== Your objective ==
Every line that contains "agent" must be located and copied from the data.

(Stored items)
[Start of Attachment]

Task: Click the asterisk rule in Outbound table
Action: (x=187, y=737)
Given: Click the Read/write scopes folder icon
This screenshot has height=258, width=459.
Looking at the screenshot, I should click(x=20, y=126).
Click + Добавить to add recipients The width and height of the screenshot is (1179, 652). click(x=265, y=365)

[End of Attachment]
[Start of Attachment]

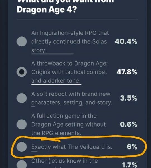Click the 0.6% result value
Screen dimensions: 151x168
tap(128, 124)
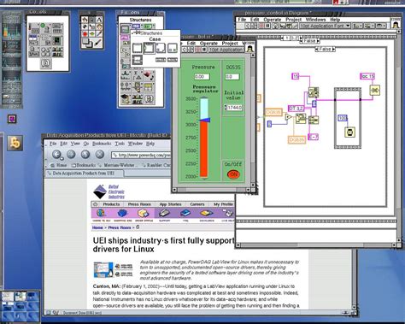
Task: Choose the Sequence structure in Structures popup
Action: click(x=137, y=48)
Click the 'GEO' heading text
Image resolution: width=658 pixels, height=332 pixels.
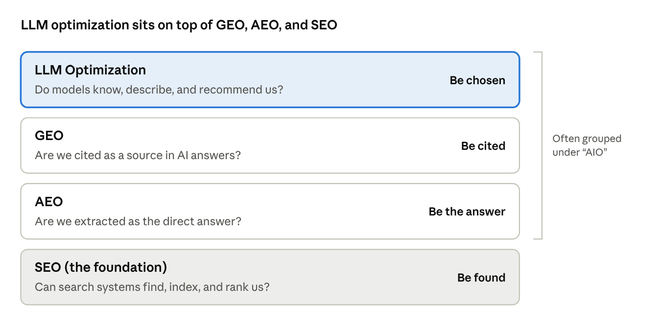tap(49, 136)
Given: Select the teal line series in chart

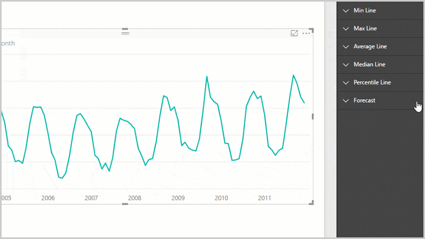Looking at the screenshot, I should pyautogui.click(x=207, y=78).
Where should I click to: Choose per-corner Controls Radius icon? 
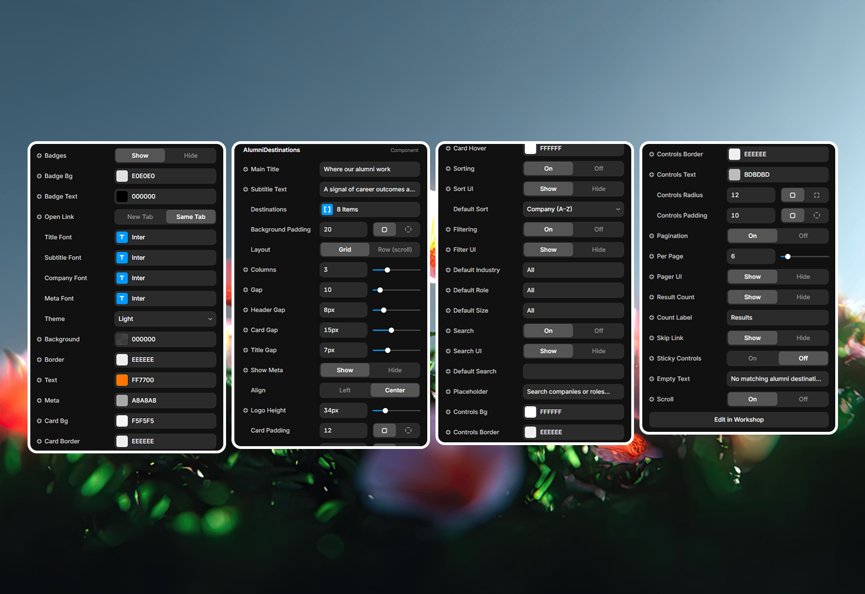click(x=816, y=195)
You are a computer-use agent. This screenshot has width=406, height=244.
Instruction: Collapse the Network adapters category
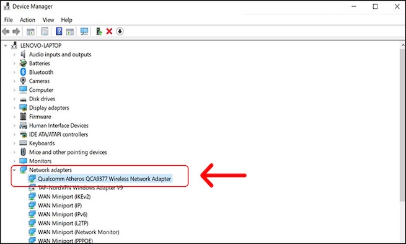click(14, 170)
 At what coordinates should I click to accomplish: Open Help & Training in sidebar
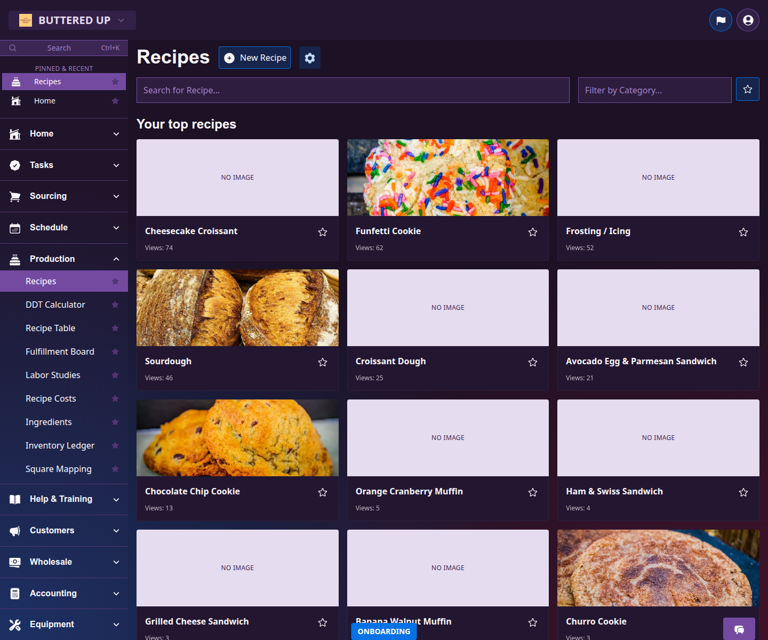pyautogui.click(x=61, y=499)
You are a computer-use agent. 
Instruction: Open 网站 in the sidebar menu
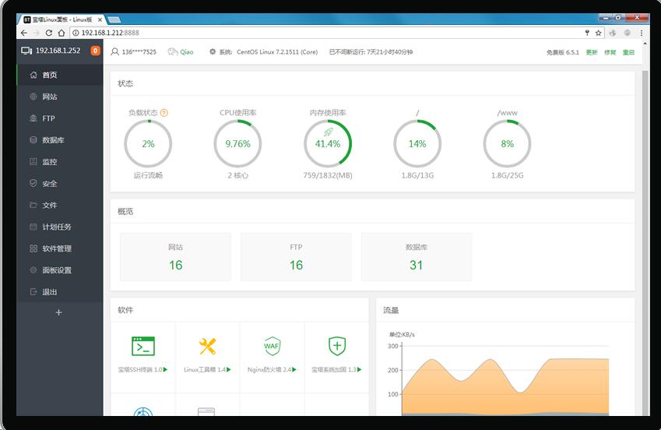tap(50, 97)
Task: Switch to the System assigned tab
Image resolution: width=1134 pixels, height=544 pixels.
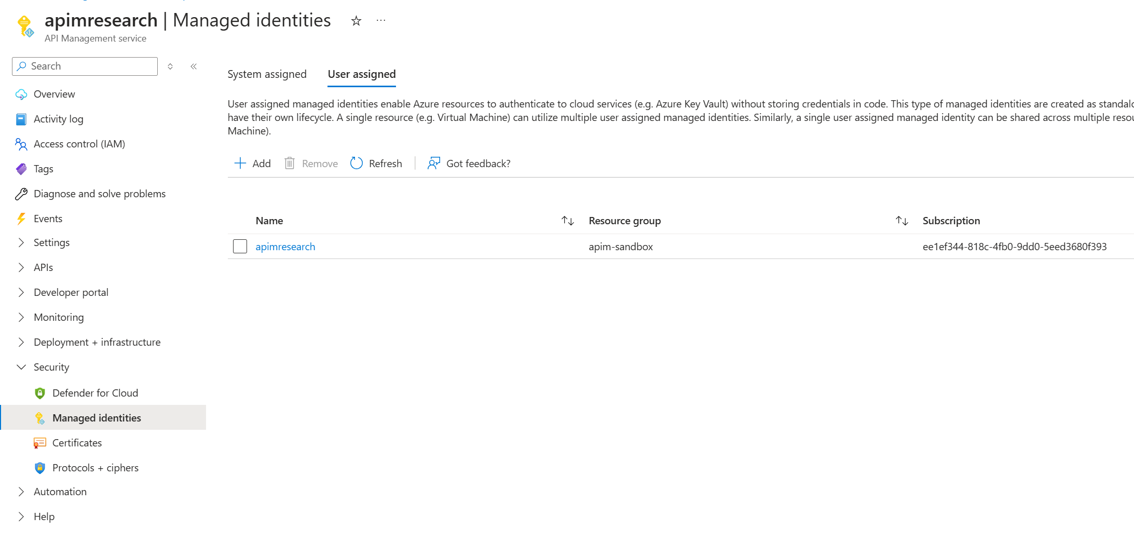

[End of Attachment]

== Your solution ==
You are a computer-use agent. This screenshot has width=406, height=244.
You are a computer-use agent. 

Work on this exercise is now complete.